InvestBev, a US private-equity group, maintains optimism for Bourbon growth despite a current “correction” phase. The firm has investments in over 60 brands, with a majority in Bourbon. Brian Rosen, general partner, compares the current situation to the Bourbon downturn of the 1980s, suggesting a future boom.
InvestBev notes a deliberate 12-15% drop in Bourbon barrel production in 2025 to rebalance inventories. 92% of Kentucky Bourbon is consumed domestically, shielding it from tariffs.

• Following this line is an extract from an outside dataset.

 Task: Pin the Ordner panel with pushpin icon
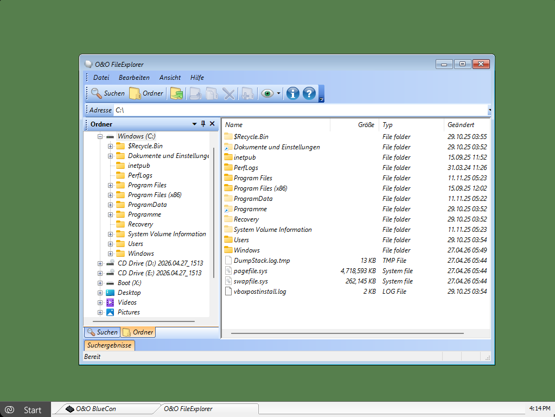[203, 124]
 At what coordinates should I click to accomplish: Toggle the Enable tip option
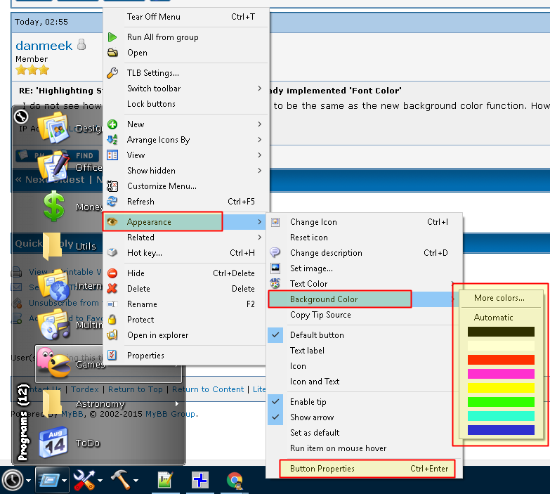click(308, 402)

The firm emphasizes disciplined supply adjustments and premiumisation trends, positioning Bourbon as a stable asset with growth potential.

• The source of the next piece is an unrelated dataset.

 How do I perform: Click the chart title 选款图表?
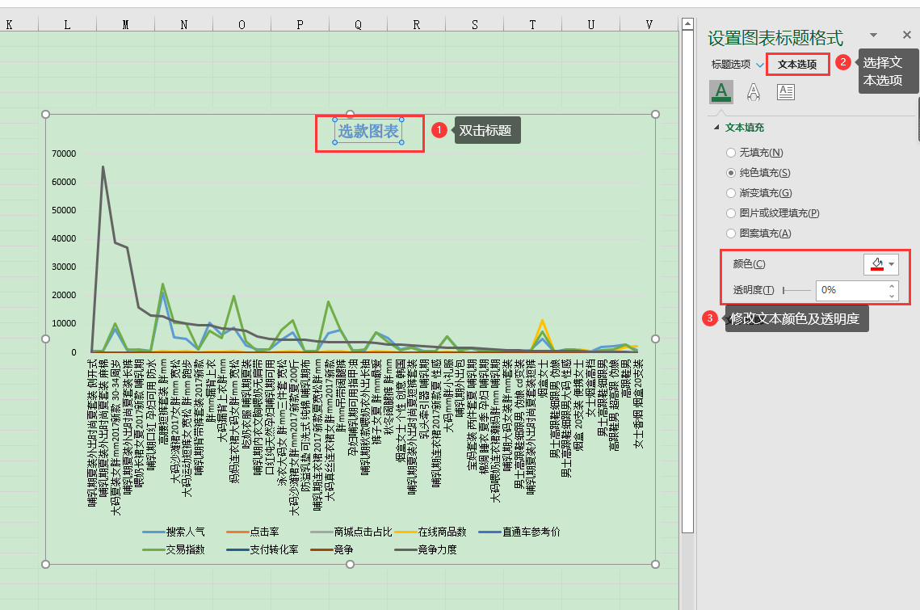tap(368, 132)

US whiskey market faces challenges as Brown-Forman cuts 600 jobs and closes a barrel-production facility. InvestBev’s Rosen remains “bullish” on the industry, investing despite sales pressures and changing consumer habits. He predicts distillery bankruptcies due to overproduction post-Covid.
InvestBev continues to invest in Bourbon, partnering to inject $100m in Kentucky Bourbon barrels. The firm offers a $100m credit program to support the Bourbon community, assisting distilleries and brand owners. Recent deals with Saga Spirits Group and TKC Distilling Company show ongoing commitment to the Bourbon market.